Rewrite every one of the entries below with "spiral extension icon" changed to "puzzle-piece extension icon". Leave everything else the same.

#### PROVIDED DATA

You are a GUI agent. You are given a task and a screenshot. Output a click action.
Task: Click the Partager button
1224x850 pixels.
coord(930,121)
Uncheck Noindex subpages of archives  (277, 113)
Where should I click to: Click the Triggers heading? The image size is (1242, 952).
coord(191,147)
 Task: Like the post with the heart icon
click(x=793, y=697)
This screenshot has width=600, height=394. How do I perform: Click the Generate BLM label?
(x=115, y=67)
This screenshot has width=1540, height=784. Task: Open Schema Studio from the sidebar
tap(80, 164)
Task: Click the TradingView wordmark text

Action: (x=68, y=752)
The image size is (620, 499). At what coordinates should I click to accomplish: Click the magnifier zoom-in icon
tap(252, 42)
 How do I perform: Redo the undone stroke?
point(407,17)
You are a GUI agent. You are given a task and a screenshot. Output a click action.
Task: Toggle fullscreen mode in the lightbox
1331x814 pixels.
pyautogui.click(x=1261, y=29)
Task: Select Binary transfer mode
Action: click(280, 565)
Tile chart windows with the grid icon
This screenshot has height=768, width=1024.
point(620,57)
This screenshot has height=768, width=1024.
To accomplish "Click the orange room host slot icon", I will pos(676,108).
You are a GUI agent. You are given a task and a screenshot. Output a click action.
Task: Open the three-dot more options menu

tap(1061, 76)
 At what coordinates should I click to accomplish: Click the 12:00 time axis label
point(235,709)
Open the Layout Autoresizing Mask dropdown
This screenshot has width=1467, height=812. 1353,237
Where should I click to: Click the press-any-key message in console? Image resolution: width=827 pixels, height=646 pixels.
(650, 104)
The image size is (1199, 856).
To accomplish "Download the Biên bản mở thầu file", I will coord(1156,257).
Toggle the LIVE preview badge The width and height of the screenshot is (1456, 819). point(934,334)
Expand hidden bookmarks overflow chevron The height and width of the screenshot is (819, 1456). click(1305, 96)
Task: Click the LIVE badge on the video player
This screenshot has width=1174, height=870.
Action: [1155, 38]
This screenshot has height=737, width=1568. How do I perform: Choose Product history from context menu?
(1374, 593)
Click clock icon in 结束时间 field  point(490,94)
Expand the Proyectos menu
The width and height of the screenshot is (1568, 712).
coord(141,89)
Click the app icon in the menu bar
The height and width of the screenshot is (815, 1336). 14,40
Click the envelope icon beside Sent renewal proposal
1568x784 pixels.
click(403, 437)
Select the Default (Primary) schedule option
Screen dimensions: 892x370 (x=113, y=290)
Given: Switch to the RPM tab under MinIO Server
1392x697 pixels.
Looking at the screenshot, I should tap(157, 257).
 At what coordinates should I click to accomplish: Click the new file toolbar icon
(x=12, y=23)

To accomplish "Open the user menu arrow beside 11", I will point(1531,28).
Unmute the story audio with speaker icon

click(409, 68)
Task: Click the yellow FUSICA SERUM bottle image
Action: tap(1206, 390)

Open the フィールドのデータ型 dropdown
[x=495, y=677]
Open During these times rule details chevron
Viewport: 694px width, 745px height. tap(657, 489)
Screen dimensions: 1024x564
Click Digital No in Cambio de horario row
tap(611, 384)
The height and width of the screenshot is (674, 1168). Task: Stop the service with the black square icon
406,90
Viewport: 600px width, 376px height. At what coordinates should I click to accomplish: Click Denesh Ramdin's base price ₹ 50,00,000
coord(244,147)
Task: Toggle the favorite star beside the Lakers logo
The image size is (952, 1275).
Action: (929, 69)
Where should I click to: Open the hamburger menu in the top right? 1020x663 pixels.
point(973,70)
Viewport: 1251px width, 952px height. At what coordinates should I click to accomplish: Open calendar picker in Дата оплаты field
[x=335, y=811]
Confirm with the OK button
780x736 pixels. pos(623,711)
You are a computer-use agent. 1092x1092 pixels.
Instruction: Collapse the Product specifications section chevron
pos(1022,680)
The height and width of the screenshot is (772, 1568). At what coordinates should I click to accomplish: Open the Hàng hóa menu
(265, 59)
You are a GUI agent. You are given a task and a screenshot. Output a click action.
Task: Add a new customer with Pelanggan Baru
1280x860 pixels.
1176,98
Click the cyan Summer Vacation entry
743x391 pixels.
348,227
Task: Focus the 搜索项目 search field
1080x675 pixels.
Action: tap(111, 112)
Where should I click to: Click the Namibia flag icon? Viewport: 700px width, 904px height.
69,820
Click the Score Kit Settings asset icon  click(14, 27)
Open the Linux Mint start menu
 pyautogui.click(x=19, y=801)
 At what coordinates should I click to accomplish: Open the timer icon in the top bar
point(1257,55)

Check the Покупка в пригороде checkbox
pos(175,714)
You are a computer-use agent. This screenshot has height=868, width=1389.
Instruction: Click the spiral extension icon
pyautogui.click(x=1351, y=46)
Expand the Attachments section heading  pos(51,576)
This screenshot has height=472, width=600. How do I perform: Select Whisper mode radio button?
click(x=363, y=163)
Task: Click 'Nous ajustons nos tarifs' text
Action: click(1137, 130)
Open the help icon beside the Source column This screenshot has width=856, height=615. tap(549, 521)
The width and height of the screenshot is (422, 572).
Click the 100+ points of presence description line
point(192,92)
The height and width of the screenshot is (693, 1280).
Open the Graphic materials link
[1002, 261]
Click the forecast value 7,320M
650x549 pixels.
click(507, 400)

########

-- THE SOLUTION --
You are a GUI agent. You are given a task and a screenshot. Output a click action.
Task: Click the Partager button
1224x850 pixels.
coord(930,121)
Uncheck Noindex subpages of archives  (277, 113)
Where should I click to: Click the Triggers heading? The image size is (1242, 952).
coord(191,147)
 Task: Like the post with the heart icon
click(x=793, y=697)
This screenshot has width=600, height=394. How do I perform: Click the Generate BLM label?
(x=115, y=67)
This screenshot has width=1540, height=784. Task: Open Schema Studio from the sidebar
tap(80, 164)
Task: Click the TradingView wordmark text

Action: (x=68, y=752)
The image size is (620, 499). At what coordinates should I click to accomplish: Click the magnifier zoom-in icon
tap(252, 42)
 How do I perform: Redo the undone stroke?
point(407,17)
You are a GUI agent. You are given a task and a screenshot. Output a click action.
Task: Toggle fullscreen mode in the lightbox
1331x814 pixels.
pyautogui.click(x=1261, y=29)
Task: Select Binary transfer mode
Action: click(280, 565)
Tile chart windows with the grid icon
This screenshot has height=768, width=1024.
point(620,57)
This screenshot has height=768, width=1024.
To accomplish "Click the orange room host slot icon", I will pos(676,108).
You are a GUI agent. You are given a task and a screenshot. Output a click action.
Task: Open the three-dot more options menu

tap(1061, 76)
 At what coordinates should I click to accomplish: Click the 12:00 time axis label
point(235,709)
Open the Layout Autoresizing Mask dropdown
This screenshot has width=1467, height=812. 1353,237
Where should I click to: Click the press-any-key message in console? Image resolution: width=827 pixels, height=646 pixels.
(650, 104)
The image size is (1199, 856).
To accomplish "Download the Biên bản mở thầu file", I will coord(1156,257).
Toggle the LIVE preview badge The width and height of the screenshot is (1456, 819). point(934,334)
Expand hidden bookmarks overflow chevron The height and width of the screenshot is (819, 1456). click(1305, 96)
Task: Click the LIVE badge on the video player
This screenshot has width=1174, height=870.
Action: [1155, 38]
This screenshot has height=737, width=1568. How do I perform: Choose Product history from context menu?
(1374, 593)
Click clock icon in 结束时间 field  point(490,94)
Expand the Proyectos menu
The width and height of the screenshot is (1568, 712).
coord(141,89)
Click the app icon in the menu bar
The height and width of the screenshot is (815, 1336). 14,40
Click the envelope icon beside Sent renewal proposal
1568x784 pixels.
click(403, 437)
Select the Default (Primary) schedule option
Screen dimensions: 892x370 (x=113, y=290)
Given: Switch to the RPM tab under MinIO Server
1392x697 pixels.
Looking at the screenshot, I should tap(157, 257).
 At what coordinates should I click to accomplish: Click the new file toolbar icon
(x=12, y=23)

To accomplish "Open the user menu arrow beside 11", I will point(1531,28).
Unmute the story audio with speaker icon

click(409, 68)
Task: Click the yellow FUSICA SERUM bottle image
Action: tap(1206, 390)

Open the フィールドのデータ型 dropdown
[x=495, y=677]
Open During these times rule details chevron
Viewport: 694px width, 745px height. tap(657, 489)
Screen dimensions: 1024x564
Click Digital No in Cambio de horario row
tap(611, 384)
The height and width of the screenshot is (674, 1168). Task: Stop the service with the black square icon
406,90
Viewport: 600px width, 376px height. At what coordinates should I click to accomplish: Click Denesh Ramdin's base price ₹ 50,00,000
coord(244,147)
Task: Toggle the favorite star beside the Lakers logo
The image size is (952, 1275).
Action: (929, 69)
Where should I click to: Open the hamburger menu in the top right? 1020x663 pixels.
point(973,70)
Viewport: 1251px width, 952px height. At what coordinates should I click to accomplish: Open calendar picker in Дата оплаты field
[x=335, y=811]
Confirm with the OK button
780x736 pixels. pos(623,711)
You are a computer-use agent. 1092x1092 pixels.
Instruction: Collapse the Product specifications section chevron
pos(1022,680)
The height and width of the screenshot is (772, 1568). At what coordinates should I click to accomplish: Open the Hàng hóa menu
(265, 59)
You are a GUI agent. You are given a task and a screenshot. Output a click action.
Task: Add a new customer with Pelanggan Baru
1280x860 pixels.
1176,98
Click the cyan Summer Vacation entry
743x391 pixels.
348,227
Task: Focus the 搜索项目 search field
1080x675 pixels.
Action: tap(111, 112)
Where should I click to: Click the Namibia flag icon? Viewport: 700px width, 904px height.
69,820
Click the Score Kit Settings asset icon  click(14, 27)
Open the Linux Mint start menu
 pyautogui.click(x=19, y=801)
 At what coordinates should I click to accomplish: Open the timer icon in the top bar
point(1257,55)

Check the Покупка в пригороде checkbox
pos(175,714)
You are a computer-use agent. This screenshot has height=868, width=1389.
Instruction: Click the puzzle-piece extension icon
pyautogui.click(x=1351, y=46)
Expand the Attachments section heading  pos(51,576)
This screenshot has height=472, width=600. How do I perform: Select Whisper mode radio button?
click(x=363, y=163)
Task: Click 'Nous ajustons nos tarifs' text
Action: click(1137, 130)
Open the help icon beside the Source column This screenshot has width=856, height=615. tap(549, 521)
The width and height of the screenshot is (422, 572).
Click the 100+ points of presence description line
point(192,92)
The height and width of the screenshot is (693, 1280).
Open the Graphic materials link
[1002, 261]
Click the forecast value 7,320M
650x549 pixels.
click(507, 400)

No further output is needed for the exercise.